__ABOUT THIS EXERCISE__.
Copy the passage on foundation models for mood prediction word for word, from "Over the years, foundation" to "the available data.".

__READING PASSAGE__.
────────────────────

To facilitate real-world applications of personal sensing such as, triggering a mobile intervention or detecting early depression onset, it is important to accurately predict an individual’s mood from passive data with limited or in some cases zero labels. In this project, we explore how pretrained models, otherwise known as foundation models, may be better suited for this scarce label setting compared to standard machine learning baselines.
Over the years, foundation models have been developed and tested for vision (MAE), text (BERT/GPT), audio (AudioMAE), tabular (TabPFN) and multi-modal datasets (M3MAE, CLIP).. More recently, we’ve begun to see the development of foundation models suitable for time-series (PatchTST, TTT, TFC, MOMENT) and wearable data (LSM, MAEEG, MaskFM). These models pre-trained on large amounts of data not only show improved performance over models trained from the scratch, but also perform better than existing models using in some cases < 1% of the available data.

────────────────────

__PROVIDED DATA__.

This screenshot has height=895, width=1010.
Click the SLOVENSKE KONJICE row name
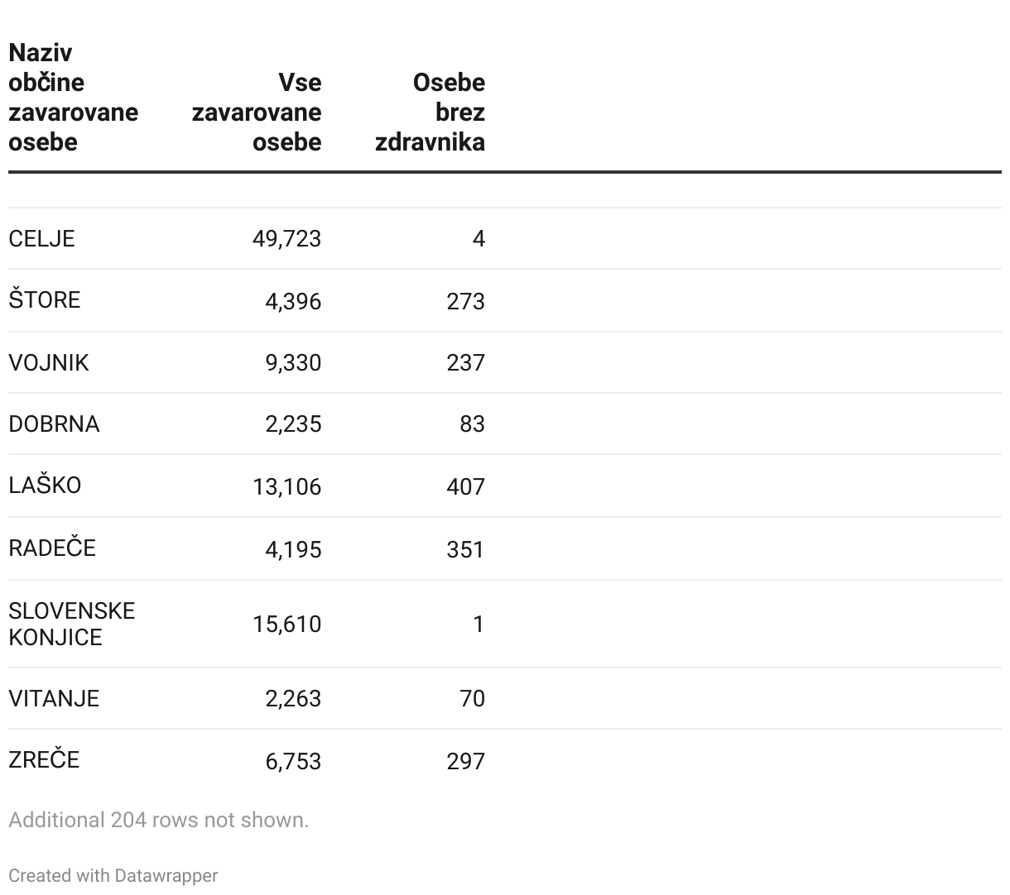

────────────────────

__SOLVED EXERCISE__.
Over the years, foundation models have been developed and tested for vision (MAE), text (BERT/GPT), audio (AudioMAE), tabular (TabPFN) and multi-modal datasets (M3MAE, CLIP).. More recently, we’ve begun to see the development of foundation models suitable for time-series (PatchTST, TTT, TFC, MOMENT) and wearable data (LSM, MAEEG, MaskFM). These models pre-trained on large amounts of data not only show improved performance over models trained from the scratch, but also perform better than existing models using in some cases < 1% of the available data.